I’ve noticed children crying, having tantrums, and talking in a stage whisper during Mass. But showing affection to their siblings? Not usually.
Maybe it’s a concept I have trouble wrapping my mind around because my brother and I didn’t get along well as children. But that little girl reminded me of how important it is to treat our family members well.
First thing in the morning, it’s tough to be pleasant. (Not being a morning person, I can’t bring myself to use the word “cheery.”) And after a long day of work at home or the office, it’s not always easy to deal positively with whining or complaining or to make our children crack open the homework books or practise piano. Family members often see the grumpiness, sadness, bitterness or frustration we hide from the rest of the world—and not enough of the kindness, empathy and helpfulness we show others. But our families should be getting the best part of us.
The Catechism offers us some important reminders about family dynamics, including these:
- “The relationships within the family bring an affinity of feelings, affections and interests, arising above all from the members’ respect for one another” (s. 2206).
- “Parents have the first responsibility for the education of their children. They bear witness to this responsibility first by creating a home where tenderness, forgiveness, respect, fidelity and disinterested service are the rule” (s. 2223).
We want our homes to be havens and not battlegrounds, and we want to give our children an example of what healthy family relationships look like. So here are a few thoughts:
- Insist on good manners during meals at home or in public and while being assisted in a store so that kids know everyone deserves to be treated with respect. My son has to say “Tak for mad” (“Thanks for the food” in Danish) before asking to be excused from the dinner table. Not that he’s always thankful for the meal, of course.
- Thank family members for helping out, even if the task is on their chore list, so they know their contribution matters. And be sure to notice and comment on extra things they do that show responsibility and kindness. Since my son’s 13, I appreciate it when he remembers to empty his backpack and put away his clothes without being reminded.
- Show affection. Maybe that seems obvious, but for some of us, it may be something we have to work at a bit. For some kids, this might mean a hug before school or bed; for others, like my son, it might mean using their parents as a private leaning post, wrestling, or having a Nerf dart battle.

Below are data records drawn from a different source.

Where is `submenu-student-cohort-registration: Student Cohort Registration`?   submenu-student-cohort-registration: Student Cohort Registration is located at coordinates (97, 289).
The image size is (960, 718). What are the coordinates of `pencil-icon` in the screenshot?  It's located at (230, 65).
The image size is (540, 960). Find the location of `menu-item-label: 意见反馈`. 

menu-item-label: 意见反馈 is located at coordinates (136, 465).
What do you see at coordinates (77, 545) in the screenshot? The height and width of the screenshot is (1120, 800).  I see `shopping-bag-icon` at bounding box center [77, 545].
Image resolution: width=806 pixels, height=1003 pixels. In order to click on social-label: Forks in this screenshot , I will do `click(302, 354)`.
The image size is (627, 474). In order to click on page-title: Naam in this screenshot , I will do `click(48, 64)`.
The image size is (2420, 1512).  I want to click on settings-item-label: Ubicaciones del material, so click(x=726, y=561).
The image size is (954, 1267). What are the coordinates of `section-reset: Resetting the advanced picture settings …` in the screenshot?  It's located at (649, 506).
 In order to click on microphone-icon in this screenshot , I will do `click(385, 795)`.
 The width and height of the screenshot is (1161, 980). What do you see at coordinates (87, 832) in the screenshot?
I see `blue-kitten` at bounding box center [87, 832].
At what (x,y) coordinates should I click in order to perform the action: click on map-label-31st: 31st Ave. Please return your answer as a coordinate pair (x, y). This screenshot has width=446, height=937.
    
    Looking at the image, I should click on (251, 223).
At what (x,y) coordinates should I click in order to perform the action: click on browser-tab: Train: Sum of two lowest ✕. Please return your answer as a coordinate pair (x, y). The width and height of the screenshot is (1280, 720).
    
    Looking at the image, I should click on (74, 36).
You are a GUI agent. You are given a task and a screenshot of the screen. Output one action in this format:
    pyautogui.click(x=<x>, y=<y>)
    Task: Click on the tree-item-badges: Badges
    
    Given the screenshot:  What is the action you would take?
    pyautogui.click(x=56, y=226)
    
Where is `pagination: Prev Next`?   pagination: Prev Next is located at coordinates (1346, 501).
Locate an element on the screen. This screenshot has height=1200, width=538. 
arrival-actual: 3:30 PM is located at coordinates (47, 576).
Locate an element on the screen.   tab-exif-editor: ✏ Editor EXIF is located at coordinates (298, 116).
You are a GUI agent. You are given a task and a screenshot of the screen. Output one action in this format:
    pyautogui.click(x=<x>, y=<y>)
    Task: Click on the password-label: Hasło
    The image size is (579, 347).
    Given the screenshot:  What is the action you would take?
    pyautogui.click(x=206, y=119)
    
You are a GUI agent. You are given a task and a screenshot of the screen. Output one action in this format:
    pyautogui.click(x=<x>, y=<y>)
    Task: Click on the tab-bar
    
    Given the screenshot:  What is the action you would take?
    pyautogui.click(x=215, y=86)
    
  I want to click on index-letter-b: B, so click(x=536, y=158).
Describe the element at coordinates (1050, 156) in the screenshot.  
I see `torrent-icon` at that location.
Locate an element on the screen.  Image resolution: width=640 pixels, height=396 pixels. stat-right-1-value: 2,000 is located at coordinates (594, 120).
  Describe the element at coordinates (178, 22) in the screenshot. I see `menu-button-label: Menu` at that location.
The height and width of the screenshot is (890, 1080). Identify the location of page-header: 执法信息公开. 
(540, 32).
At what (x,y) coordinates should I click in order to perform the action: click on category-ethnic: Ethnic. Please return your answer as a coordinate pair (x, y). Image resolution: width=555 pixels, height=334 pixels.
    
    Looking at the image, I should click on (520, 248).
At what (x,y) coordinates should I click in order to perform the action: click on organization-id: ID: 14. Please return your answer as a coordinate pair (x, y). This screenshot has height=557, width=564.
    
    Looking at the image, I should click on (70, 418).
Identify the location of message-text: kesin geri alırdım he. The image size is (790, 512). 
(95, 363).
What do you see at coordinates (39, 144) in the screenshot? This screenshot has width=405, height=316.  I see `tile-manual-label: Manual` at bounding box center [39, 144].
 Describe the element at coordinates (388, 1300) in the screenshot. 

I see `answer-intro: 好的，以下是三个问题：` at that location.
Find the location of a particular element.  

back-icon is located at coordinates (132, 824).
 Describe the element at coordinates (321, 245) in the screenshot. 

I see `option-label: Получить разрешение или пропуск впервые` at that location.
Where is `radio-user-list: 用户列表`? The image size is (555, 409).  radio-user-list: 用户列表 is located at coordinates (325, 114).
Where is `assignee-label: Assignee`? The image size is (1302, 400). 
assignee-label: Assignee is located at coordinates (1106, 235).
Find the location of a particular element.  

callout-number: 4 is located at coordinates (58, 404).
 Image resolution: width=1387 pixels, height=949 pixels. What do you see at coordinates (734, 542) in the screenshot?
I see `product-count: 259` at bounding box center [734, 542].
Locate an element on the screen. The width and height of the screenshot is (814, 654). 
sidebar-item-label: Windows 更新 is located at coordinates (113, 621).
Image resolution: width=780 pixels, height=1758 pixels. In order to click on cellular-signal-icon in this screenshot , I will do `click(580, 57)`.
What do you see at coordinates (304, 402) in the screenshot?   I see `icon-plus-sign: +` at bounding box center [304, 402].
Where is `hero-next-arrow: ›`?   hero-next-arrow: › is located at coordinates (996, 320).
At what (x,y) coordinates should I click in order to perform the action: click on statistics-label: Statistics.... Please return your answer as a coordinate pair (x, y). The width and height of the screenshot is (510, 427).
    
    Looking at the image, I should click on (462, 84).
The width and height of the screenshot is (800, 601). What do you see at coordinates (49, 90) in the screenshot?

- Keep a running list of movies to watch and weekend activities to do that includes every family member’s picks so that everyone feels involved. At our house, this can also make the difference between a do-nothing weekend and one where we actually have fun as a family.
- Get kids involved in picking out their own clothes and choosing decorative items for their rooms so they know their opinion counts. I asked my son what his favourite colours were and then picked out sheets, towels and accessories in those colours. A bonus is that kids might be proud of their rooms and want to keep them neater. (I did say might.)
- Pray for and keep in touch with the extended family. Acknowledge birthdays and anniversaries, or send e-mails or call just to catch up. Celebrate milestones like graduations, new jobs and retirement as well as baptisms, First Eucharist, confirmations and weddings. If there is a rift in your family, try to help mend it. My extended family uses Facebook to keep in touch, and my mother and I contribute to the bottom lines of scrapbook-supply and greeting-card companies. I send Christmas cards to some relatives who don’t keep in regular contact with much of the family in the hopes that the thought will count.